Question

Speedy Sue, driving at 33.0 m/s, enters a one-lane tunnel. She then observes a slow-moving van 160 m ahead traveling at 5.20 m/s. Sue applies her brakes but can accelerate only at −1.50 m/s^2 because the road is wet. Will there be a collision? Yes No. If yes, determine how far into the tunnel and at what time the collision occurs.

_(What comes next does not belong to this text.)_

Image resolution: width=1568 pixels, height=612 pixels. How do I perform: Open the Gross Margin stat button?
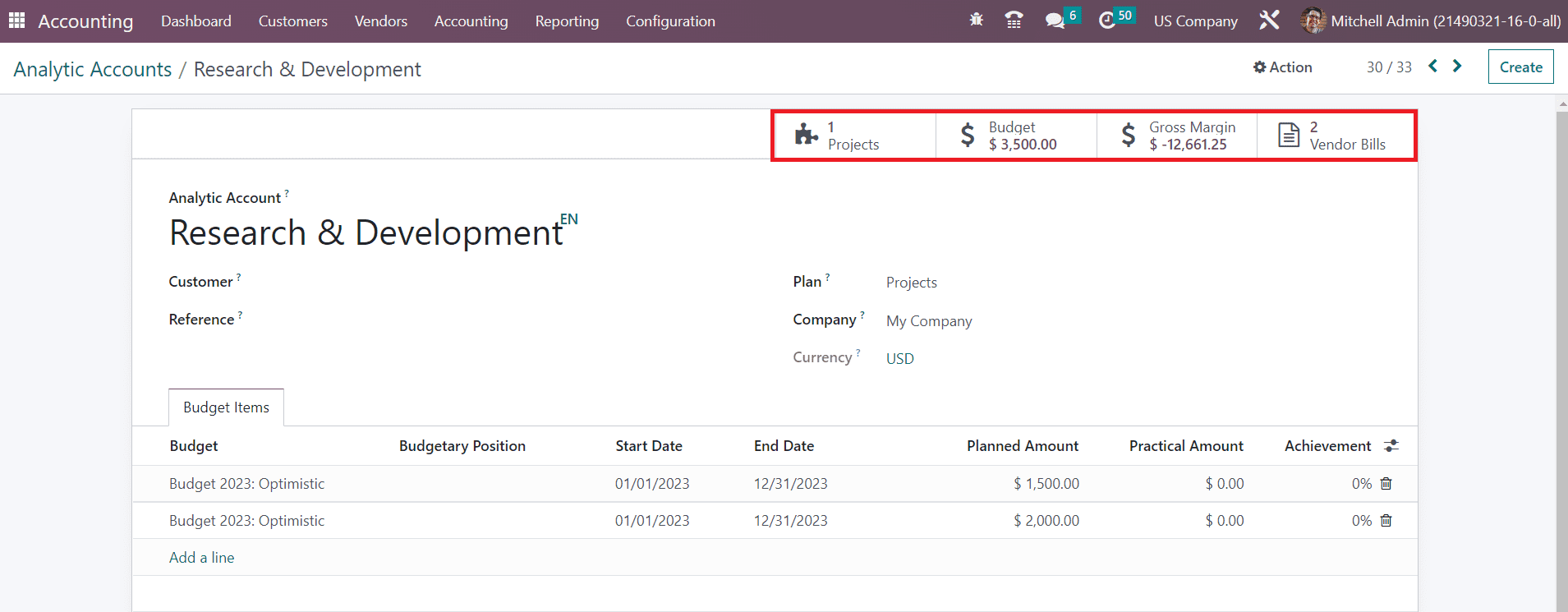point(1176,136)
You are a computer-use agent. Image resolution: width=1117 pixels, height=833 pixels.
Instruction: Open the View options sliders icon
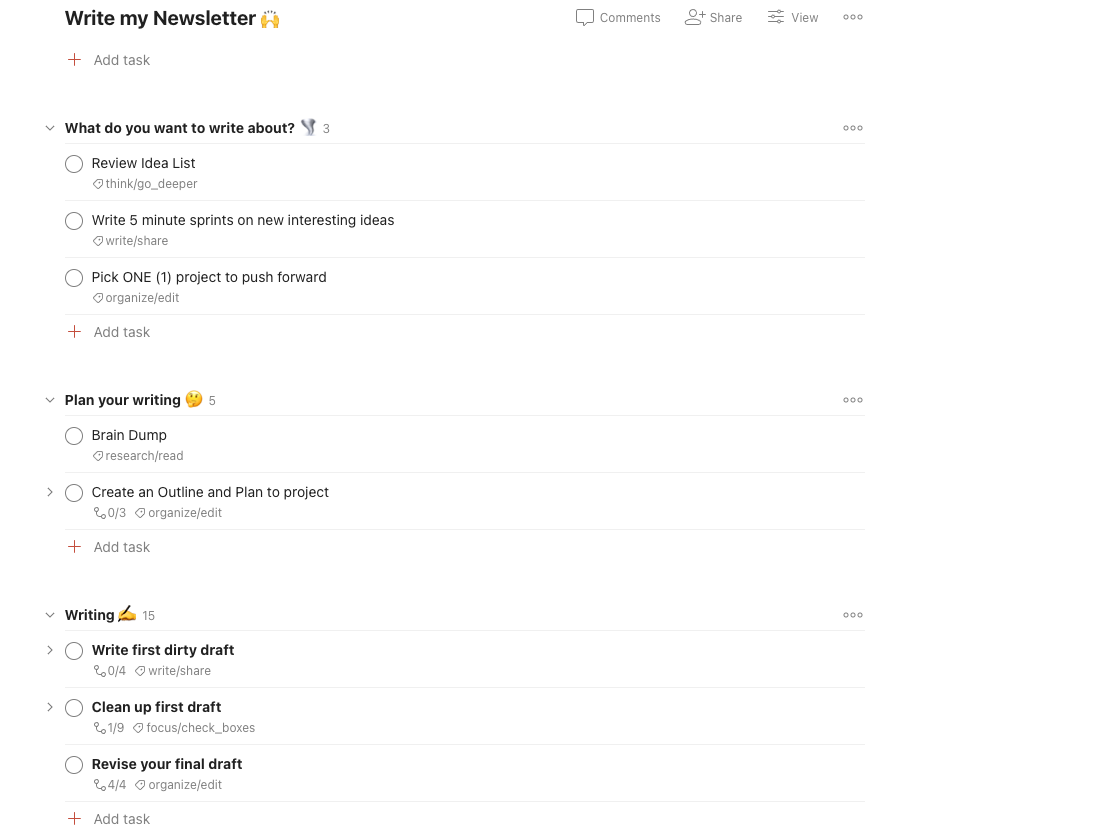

If no, determine the distance of closest approach between Sue's car and the van. (If no, enter "0" for the time.)

Answer 1

Sue's car will collide with the van 726.0 m into the tunnel.

Step-by-step explanation:

When Sue applies her brakes, her acceleration is negative (-1.50 m/s²) due to the road being wet. To determine if there will be a collision, we need to calculate the distance it takes for Sue's car to come to a stop. We can use the equation:

vf² = vi² + 2ax

where vf is the final velocity (0 m/s), vi is the initial velocity (33.0 m/s), a is the acceleration (-1.50 m/s²), and x is the distance. Rearranging the equation to solve for x, we get:

x = (vf² - vi²) / (2a)

Substituting the values, we have:

x = (0² - (33.0 m/s)²) / (2(-1.50 m/s²))

x = 726.0 m

Therefore, Sue's car will collide with the van 726.0 m into the tunnel.